Metal-organic frameworks derived RuP2 with yolk-shell structure and efficient performance for hydrogen evolution reaction in both acidic and alkaline media

Hydrogen generation from electrical water splitting has become a greatly increasing requirement for energy systems, however, highly effective and durable electrocatalysts towards universal-pH hydrogen evolution reaction (HER) remain a big challenge.
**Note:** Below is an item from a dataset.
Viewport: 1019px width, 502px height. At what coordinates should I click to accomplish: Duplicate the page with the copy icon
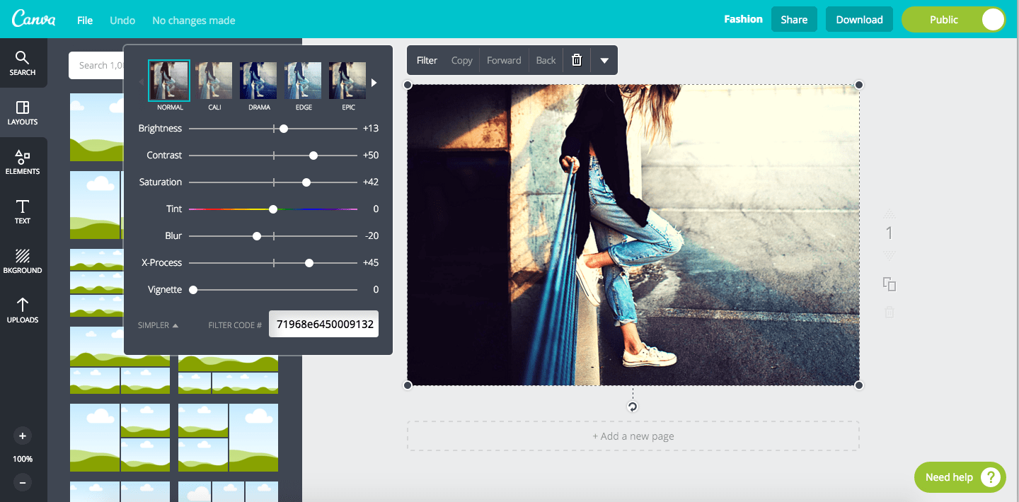pyautogui.click(x=889, y=284)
Herein, we design and synthesize ruthenium di-phosphide (RuP2) confined in carbon layers (RuP2-C) with a unique yolk-shell structure (RuP2-C@RuP2-C) from MOF. As expected, it not only exceeds the HER activity of Pt catalysts, with very tiny overpotentials at 10 mA cm(-2) (9 and 17 mV in 1.0 M KOH and 0.5 M H2SO4, individually), but also has high stability. Besides, it also exhibits a low overpotential (40 mV) close to Pt catalysts and high stability in 1.0 M PBS, indicating that RuP2-C@RuP2-C (RPC@RPC) owns outstanding HER performance at all pH values. Density functional theory (DFT) calculation results further unravel that the P-site on the surface of RPC@RPC possesses low hydrogen adsorption energy, beneficial for boosting the HER activity.

Automated summary

Highly effective and durable electrocatalysts for universal-pH hydrogen evolution reaction (HER) have been achieved by designing and synthesizing ruthenium di-phosphide (RuP2) confined in carbon layers with a unique yolk-shell structure. The catalyst exhibits excellent HER performance surpassing that of Pt catalysts, with high stability.